Uneven terrain like trails, sand, or grass also increases energy expenditure compared to a paved sidewalk, though the effect is harder to quantify because it varies so much. Soft sand, for instance, requires significantly more effort than packed dirt. If you walk the same route every day and want to increase your burn without walking faster or longer, adding hills is the most effective single change you can make.
How to Estimate Your Personal Burn
If you want a quick estimate tailored to your own body, there’s a straightforward formula using METs. Multiply the MET value of your walking speed by your weight in kilograms, then multiply by the number of hours. The result is your approximate calorie burn.
For example, a 170-pound person (77 kg) walking briskly at 3.5 mph (4.3 METs) for one hour: 4.3 × 77 × 1 = 331 calories. That lines up closely with the chart estimates above, which is a good sign the numbers are reliable. To convert your weight to kilograms, divide your weight in pounds by 2.2.

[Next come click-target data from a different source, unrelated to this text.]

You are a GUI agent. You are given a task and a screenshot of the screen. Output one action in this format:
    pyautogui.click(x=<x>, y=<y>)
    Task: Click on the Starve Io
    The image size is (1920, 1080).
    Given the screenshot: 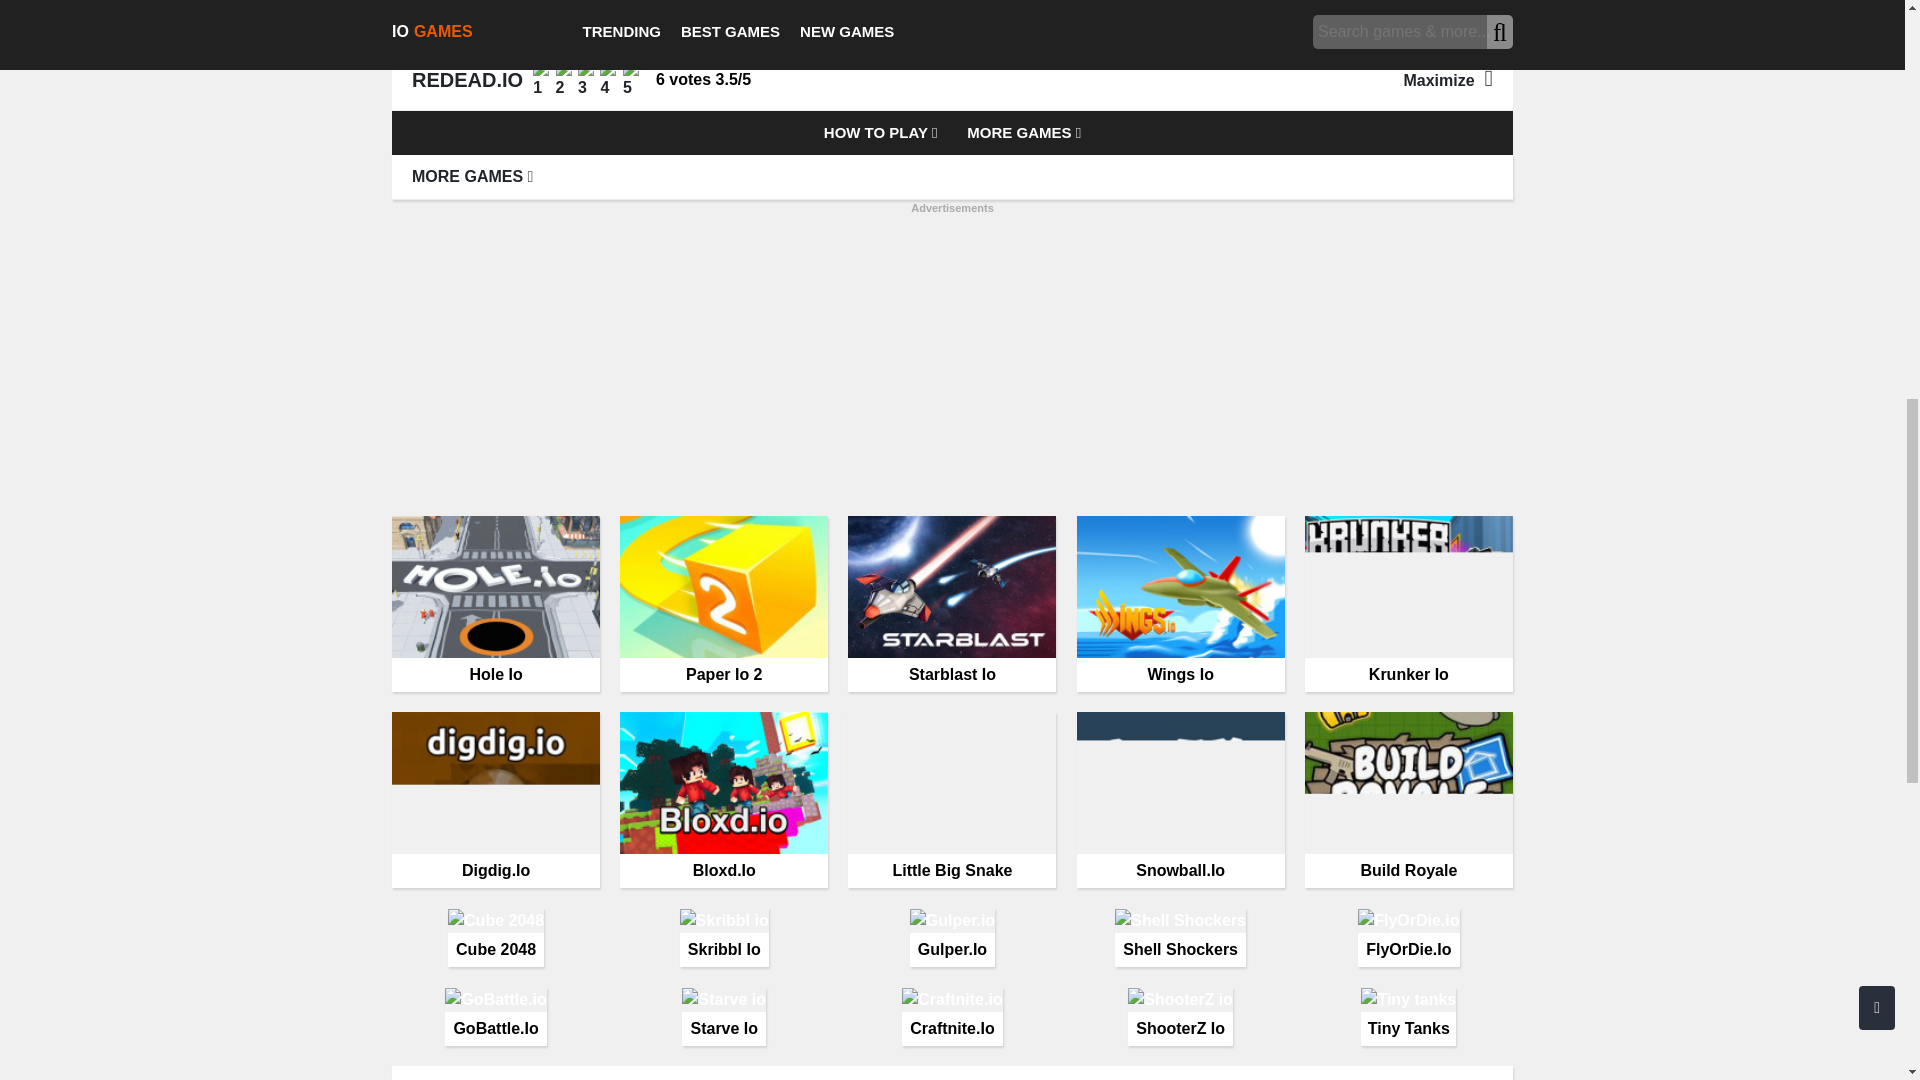 What is the action you would take?
    pyautogui.click(x=724, y=1016)
    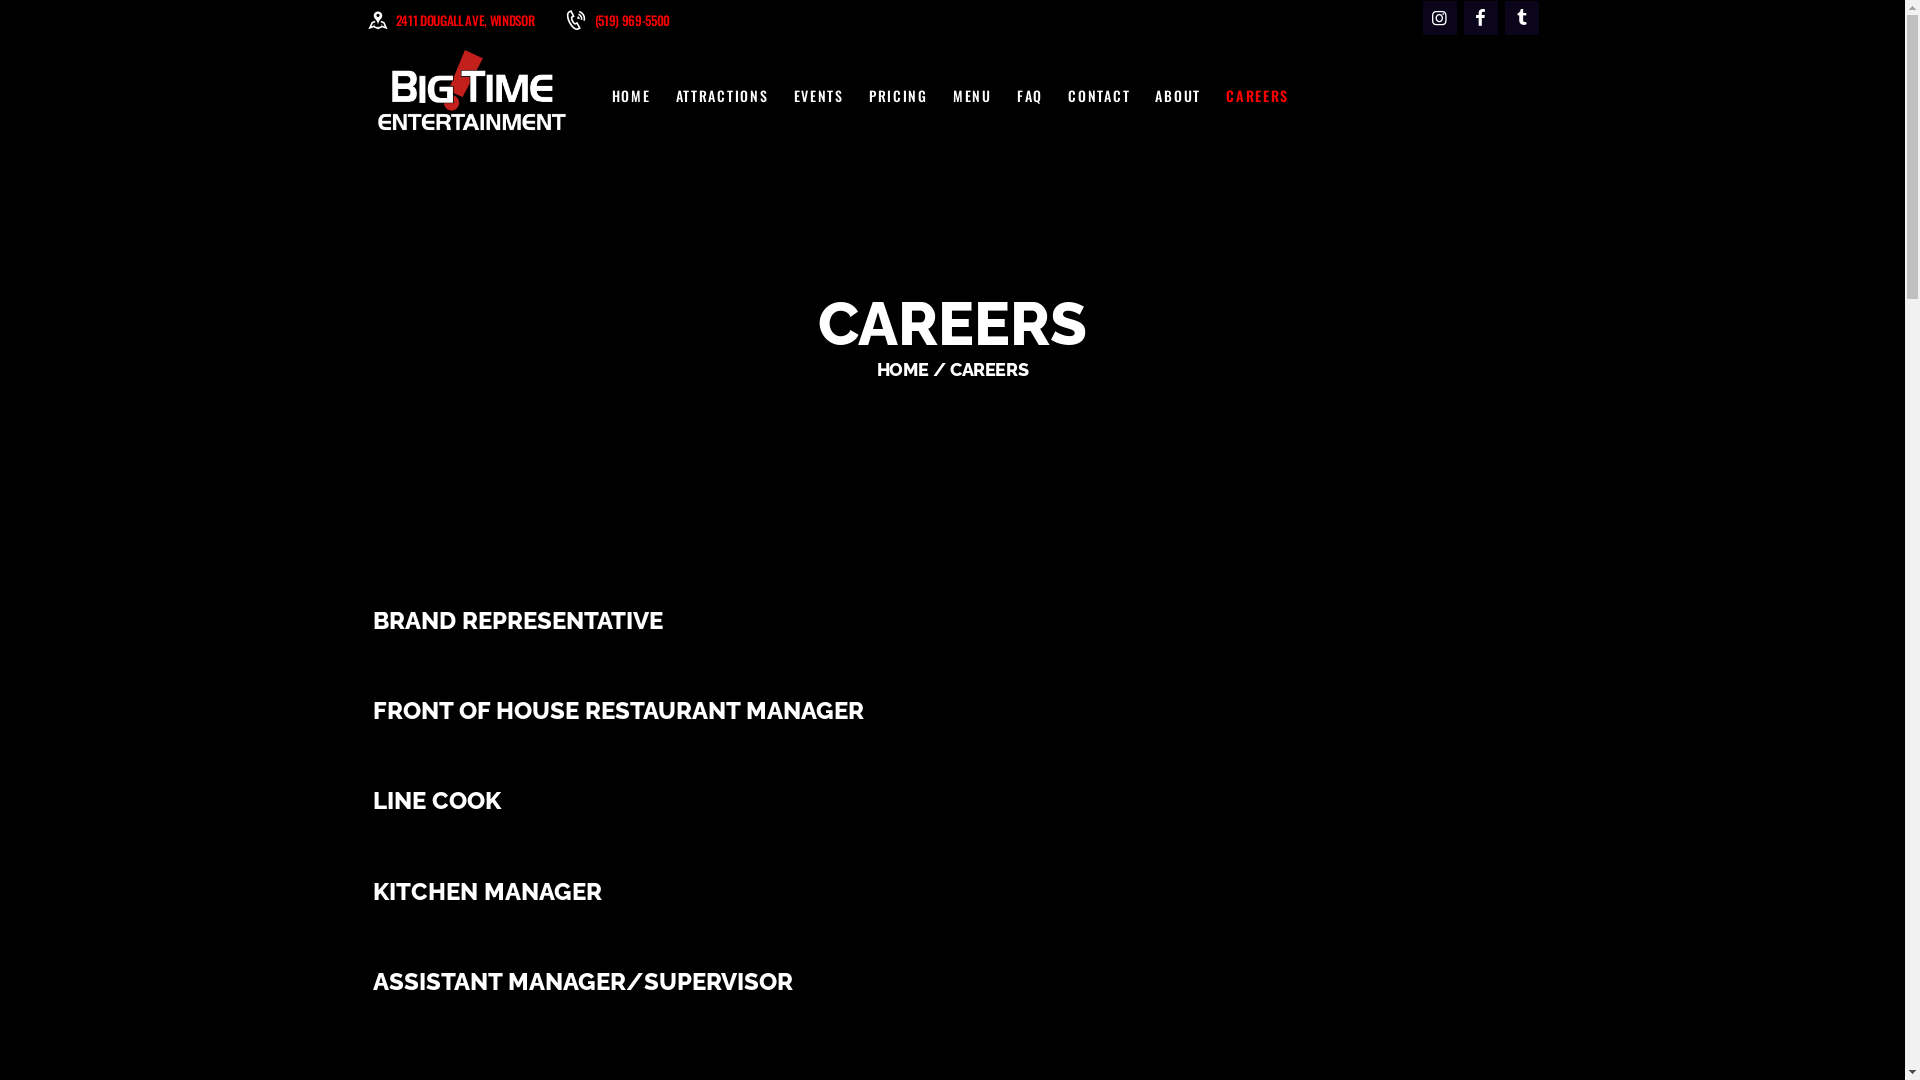  Describe the element at coordinates (957, 801) in the screenshot. I see `LINE COOK` at that location.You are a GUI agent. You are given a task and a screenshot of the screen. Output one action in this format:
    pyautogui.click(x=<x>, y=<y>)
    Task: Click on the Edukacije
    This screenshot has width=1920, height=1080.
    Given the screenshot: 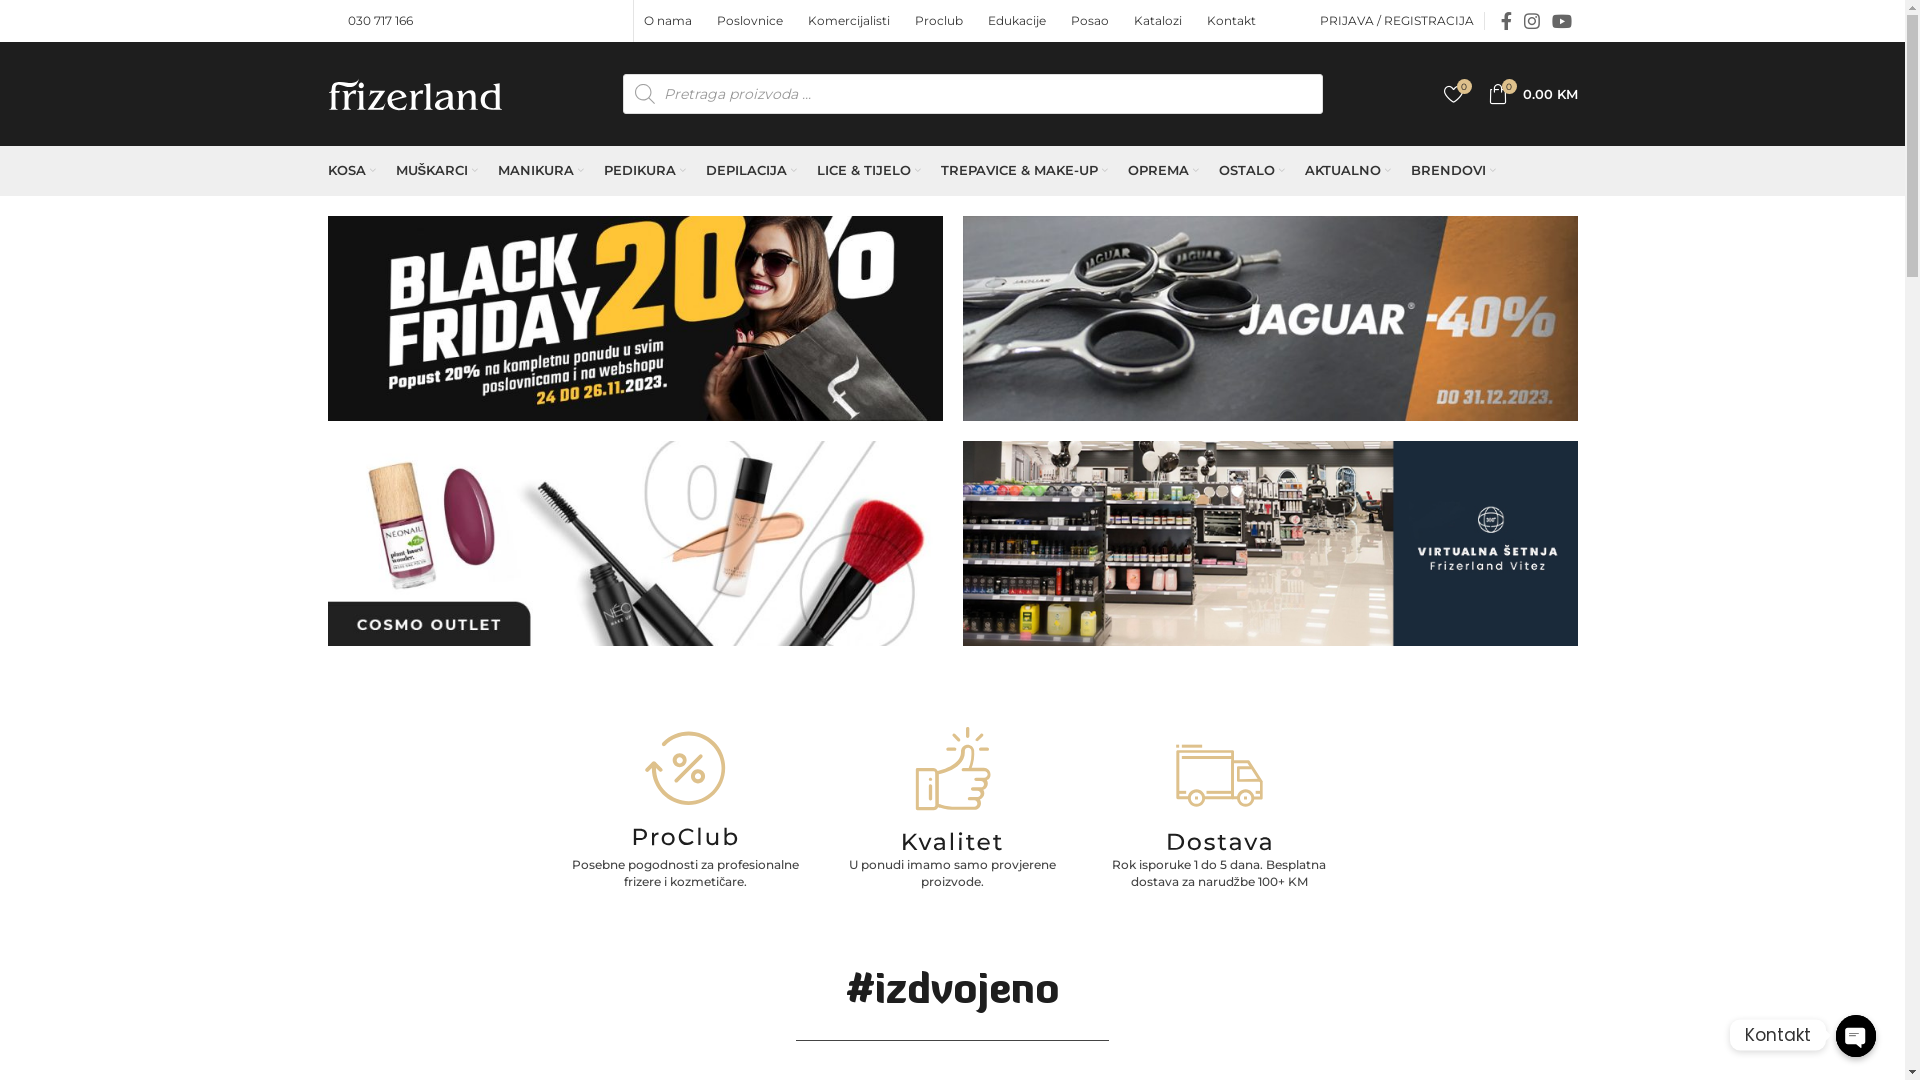 What is the action you would take?
    pyautogui.click(x=1019, y=21)
    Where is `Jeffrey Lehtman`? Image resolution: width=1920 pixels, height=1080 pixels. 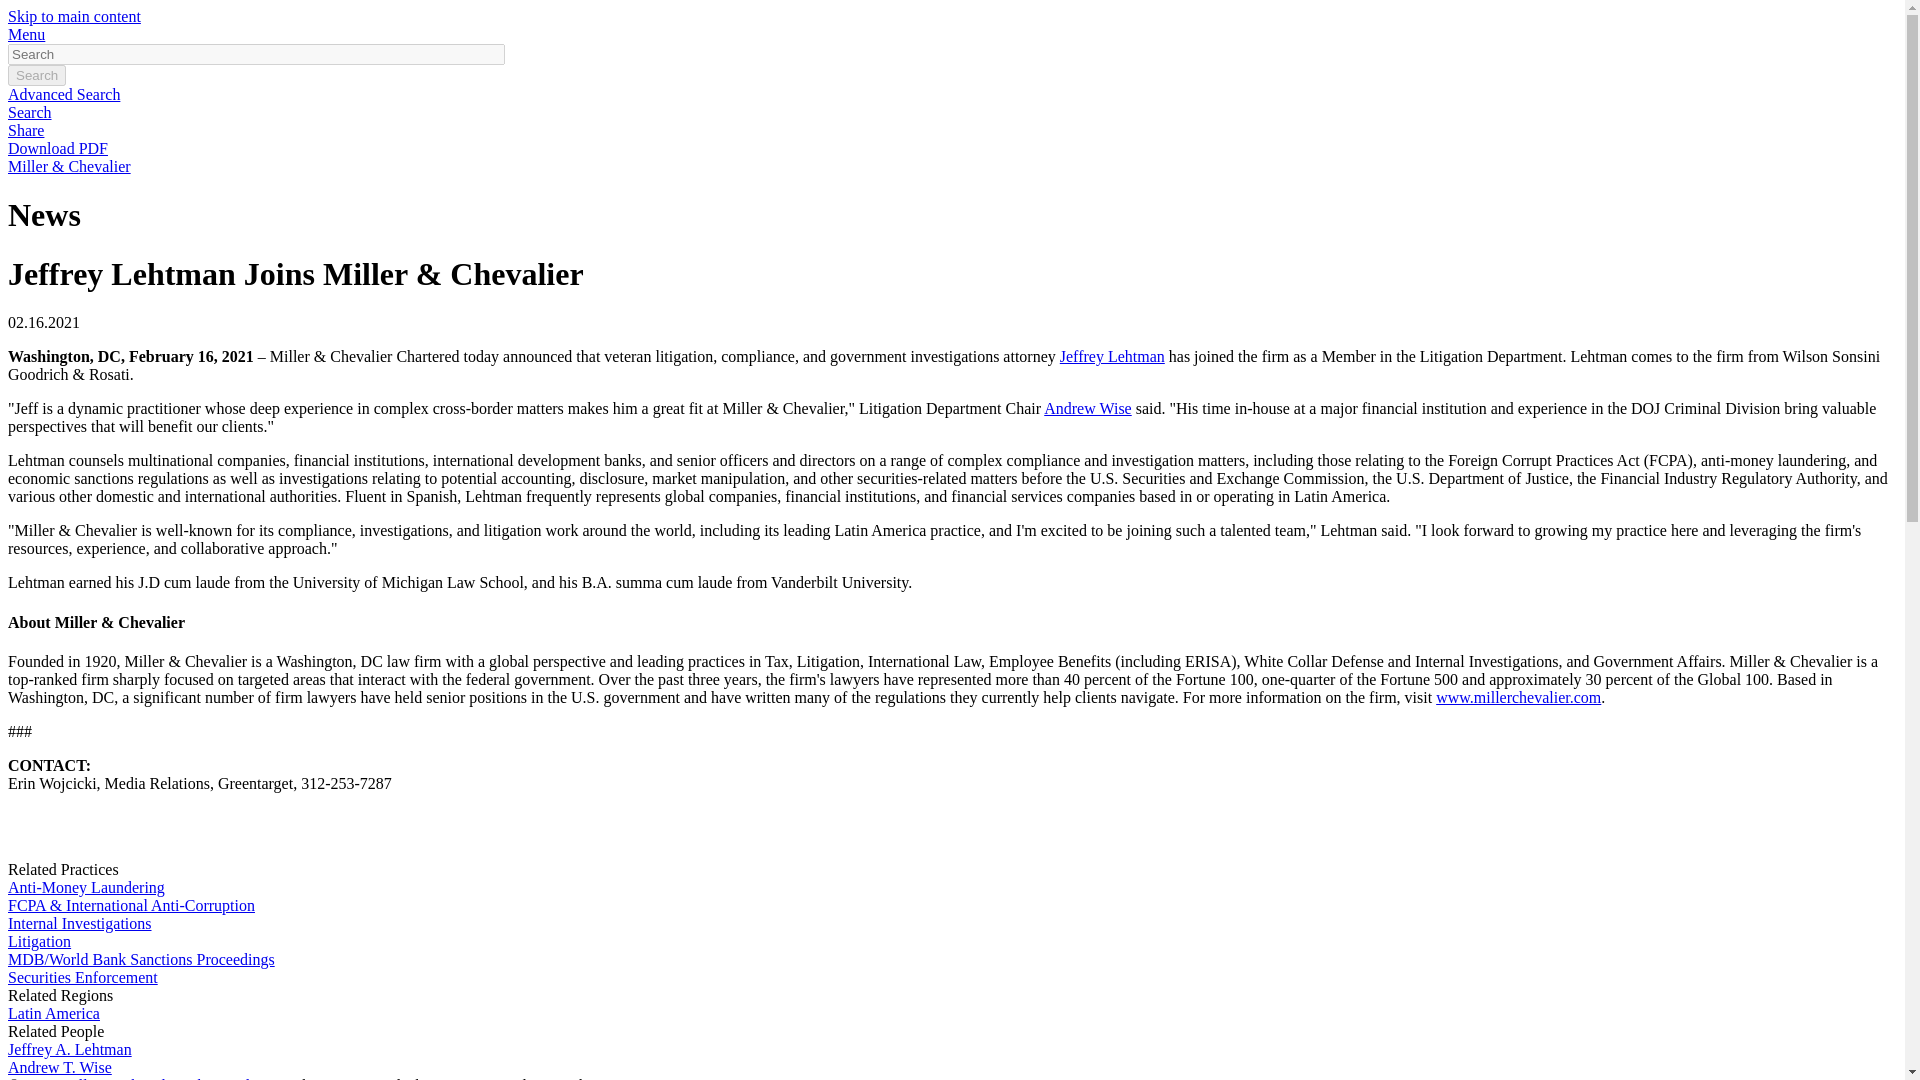
Jeffrey Lehtman is located at coordinates (1112, 356).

Fitness trackers and smartwatches use a version of this same calculation, often adjusted for your heart rate data if the device has a sensor. They’re generally accurate to within 15 to 20% for steady-state activities like walking, which makes them useful for tracking trends over time even if the exact number on any given day isn’t perfect.
Walking vs. Running for Calorie Burn
Running burns more calories per minute than walking, but the gap narrows when you compare calories per mile rather than per hour. A 155-pound person burns about 240 calories walking 3 miles in an hour at 3 mph. That same person running those 3 miles in 30 minutes burns around 340 calories. The runner burns more total, but only about 40% more for the same distance. The runner also finishes in half the time, which matters if efficiency is the priority.
Where walking holds its own is sustainability. Most people can walk for an hour comfortably every day without significant recovery needs or injury risk. Running an hour daily demands more from your joints and muscles, and many recreational runners can’t sustain that volume. Over a full week, a daily one-hour walker may accumulate similar or even greater total calorie burn than someone who runs three times a week for 30 minutes each session.